DO THIS> Update everything from the start of the records down to the line containing "click(650, 516)" by replacing "icon" with "button". Leave everything else unchanged.

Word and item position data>
>>>
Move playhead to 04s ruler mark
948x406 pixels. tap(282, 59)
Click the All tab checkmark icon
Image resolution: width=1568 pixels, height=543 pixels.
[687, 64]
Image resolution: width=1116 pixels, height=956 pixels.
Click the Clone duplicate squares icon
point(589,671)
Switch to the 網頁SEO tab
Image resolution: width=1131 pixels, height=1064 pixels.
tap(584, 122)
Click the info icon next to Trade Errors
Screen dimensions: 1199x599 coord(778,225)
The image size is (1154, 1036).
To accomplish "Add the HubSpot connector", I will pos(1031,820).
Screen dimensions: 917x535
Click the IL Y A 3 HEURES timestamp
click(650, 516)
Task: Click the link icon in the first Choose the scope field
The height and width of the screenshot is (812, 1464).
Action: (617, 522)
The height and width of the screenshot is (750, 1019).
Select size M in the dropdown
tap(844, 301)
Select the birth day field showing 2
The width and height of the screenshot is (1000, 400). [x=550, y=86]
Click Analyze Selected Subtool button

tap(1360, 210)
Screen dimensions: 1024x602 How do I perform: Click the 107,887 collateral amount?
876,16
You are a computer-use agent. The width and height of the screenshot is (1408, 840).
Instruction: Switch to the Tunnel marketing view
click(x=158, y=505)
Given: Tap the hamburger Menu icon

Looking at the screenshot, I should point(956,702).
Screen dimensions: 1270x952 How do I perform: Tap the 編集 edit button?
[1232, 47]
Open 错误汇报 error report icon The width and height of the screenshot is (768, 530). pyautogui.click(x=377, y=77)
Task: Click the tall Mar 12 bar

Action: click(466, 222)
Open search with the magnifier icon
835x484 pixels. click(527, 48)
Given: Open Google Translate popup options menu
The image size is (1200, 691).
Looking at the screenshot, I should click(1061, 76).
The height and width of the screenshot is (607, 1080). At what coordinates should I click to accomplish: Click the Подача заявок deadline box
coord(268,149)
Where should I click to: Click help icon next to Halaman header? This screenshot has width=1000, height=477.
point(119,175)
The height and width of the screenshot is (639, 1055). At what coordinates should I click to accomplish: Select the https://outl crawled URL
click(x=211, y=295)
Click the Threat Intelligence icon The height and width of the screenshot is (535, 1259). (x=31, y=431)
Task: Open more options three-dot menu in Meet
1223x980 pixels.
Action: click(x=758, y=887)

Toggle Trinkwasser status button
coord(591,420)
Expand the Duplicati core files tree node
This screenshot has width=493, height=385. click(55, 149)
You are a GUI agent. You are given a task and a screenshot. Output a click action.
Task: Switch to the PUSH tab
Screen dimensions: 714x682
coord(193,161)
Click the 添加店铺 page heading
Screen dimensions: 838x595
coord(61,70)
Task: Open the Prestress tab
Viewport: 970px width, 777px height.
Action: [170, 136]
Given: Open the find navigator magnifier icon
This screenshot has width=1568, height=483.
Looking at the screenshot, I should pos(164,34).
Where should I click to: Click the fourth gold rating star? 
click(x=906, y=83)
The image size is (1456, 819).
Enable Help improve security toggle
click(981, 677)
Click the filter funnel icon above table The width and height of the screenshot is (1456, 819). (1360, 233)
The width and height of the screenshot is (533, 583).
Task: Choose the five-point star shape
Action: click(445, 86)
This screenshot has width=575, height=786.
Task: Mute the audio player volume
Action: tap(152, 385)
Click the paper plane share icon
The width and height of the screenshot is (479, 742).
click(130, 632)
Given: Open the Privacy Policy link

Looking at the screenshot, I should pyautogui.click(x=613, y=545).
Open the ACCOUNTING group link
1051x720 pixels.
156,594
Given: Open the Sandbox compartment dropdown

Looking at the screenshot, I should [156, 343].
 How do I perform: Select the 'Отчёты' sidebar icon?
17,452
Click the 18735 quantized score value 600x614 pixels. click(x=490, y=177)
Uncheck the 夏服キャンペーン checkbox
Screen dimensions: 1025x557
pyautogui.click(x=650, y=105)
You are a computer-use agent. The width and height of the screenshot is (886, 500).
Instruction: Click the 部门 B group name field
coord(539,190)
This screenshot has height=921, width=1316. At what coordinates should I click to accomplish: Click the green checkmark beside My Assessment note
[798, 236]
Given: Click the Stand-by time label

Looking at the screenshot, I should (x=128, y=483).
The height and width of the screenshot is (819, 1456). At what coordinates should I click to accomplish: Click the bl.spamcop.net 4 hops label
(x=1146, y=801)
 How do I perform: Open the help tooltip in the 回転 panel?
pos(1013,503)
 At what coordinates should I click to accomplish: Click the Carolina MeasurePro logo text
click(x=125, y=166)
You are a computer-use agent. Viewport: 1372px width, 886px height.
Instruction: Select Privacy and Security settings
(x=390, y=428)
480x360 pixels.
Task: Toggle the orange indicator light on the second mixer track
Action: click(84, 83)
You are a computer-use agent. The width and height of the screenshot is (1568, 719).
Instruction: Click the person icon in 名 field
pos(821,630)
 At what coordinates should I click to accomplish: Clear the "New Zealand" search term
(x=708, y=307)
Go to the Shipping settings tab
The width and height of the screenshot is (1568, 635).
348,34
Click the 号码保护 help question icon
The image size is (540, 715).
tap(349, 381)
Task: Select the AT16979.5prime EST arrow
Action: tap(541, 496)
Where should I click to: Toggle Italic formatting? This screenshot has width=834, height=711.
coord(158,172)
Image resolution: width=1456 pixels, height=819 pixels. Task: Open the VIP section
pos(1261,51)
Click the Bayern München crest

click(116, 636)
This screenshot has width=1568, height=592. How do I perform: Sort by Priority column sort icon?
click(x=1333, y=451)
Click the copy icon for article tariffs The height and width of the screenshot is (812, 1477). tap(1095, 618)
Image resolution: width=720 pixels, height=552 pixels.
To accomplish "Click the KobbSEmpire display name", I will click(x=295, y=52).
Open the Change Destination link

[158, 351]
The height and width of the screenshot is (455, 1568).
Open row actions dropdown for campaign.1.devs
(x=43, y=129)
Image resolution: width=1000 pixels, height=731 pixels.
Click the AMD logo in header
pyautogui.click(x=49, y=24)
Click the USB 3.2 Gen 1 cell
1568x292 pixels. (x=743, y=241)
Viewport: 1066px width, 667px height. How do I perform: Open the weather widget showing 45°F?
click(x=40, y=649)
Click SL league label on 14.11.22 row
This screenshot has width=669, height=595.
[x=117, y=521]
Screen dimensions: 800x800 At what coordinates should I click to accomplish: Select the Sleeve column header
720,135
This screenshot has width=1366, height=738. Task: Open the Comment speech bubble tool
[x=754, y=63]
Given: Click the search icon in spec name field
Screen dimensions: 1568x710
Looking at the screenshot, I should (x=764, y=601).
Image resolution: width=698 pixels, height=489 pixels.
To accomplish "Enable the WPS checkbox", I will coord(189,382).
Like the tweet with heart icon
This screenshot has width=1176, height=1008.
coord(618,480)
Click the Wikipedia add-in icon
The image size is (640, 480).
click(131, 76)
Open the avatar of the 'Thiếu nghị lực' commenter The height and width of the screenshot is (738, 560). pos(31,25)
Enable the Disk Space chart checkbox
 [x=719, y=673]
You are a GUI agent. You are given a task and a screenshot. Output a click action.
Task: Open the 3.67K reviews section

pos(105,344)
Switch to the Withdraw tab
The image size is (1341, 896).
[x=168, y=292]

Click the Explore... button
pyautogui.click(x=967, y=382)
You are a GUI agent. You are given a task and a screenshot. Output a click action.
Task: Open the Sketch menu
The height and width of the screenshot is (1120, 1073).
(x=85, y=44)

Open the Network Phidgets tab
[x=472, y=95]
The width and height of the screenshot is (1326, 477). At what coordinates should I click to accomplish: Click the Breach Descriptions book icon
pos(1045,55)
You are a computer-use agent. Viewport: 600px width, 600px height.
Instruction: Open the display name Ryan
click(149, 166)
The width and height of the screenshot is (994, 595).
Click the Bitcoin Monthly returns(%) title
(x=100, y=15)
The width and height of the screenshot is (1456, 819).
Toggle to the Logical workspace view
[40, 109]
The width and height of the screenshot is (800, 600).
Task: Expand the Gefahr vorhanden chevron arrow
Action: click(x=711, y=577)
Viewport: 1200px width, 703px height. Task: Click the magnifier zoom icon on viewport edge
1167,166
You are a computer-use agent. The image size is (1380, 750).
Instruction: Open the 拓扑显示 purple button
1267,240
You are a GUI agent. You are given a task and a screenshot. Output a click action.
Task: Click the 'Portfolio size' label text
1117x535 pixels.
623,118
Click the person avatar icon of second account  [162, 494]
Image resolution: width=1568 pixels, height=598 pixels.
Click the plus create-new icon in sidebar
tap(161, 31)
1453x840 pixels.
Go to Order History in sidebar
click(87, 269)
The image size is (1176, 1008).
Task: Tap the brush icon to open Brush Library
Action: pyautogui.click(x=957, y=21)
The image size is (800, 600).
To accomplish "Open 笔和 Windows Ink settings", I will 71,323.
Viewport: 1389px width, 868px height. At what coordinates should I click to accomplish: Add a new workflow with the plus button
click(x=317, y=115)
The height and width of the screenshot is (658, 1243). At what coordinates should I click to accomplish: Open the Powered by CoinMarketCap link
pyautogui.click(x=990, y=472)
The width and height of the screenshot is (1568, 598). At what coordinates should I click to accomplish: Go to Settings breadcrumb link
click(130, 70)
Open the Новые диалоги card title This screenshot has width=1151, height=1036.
<<<
SOLUTION BELOW>
Move playhead to 04s ruler mark
948x406 pixels. tap(282, 59)
Click the All tab checkmark button
Image resolution: width=1568 pixels, height=543 pixels.
[687, 64]
Image resolution: width=1116 pixels, height=956 pixels.
Click the Clone duplicate squares button
point(589,671)
Switch to the 網頁SEO tab
Image resolution: width=1131 pixels, height=1064 pixels.
tap(584, 122)
Click the info button next to Trade Errors
Screen dimensions: 1199x599 coord(778,225)
The image size is (1154, 1036).
To accomplish "Add the HubSpot connector", I will pos(1031,820).
Screen dimensions: 917x535
Click the IL Y A 3 HEURES timestamp
click(650, 516)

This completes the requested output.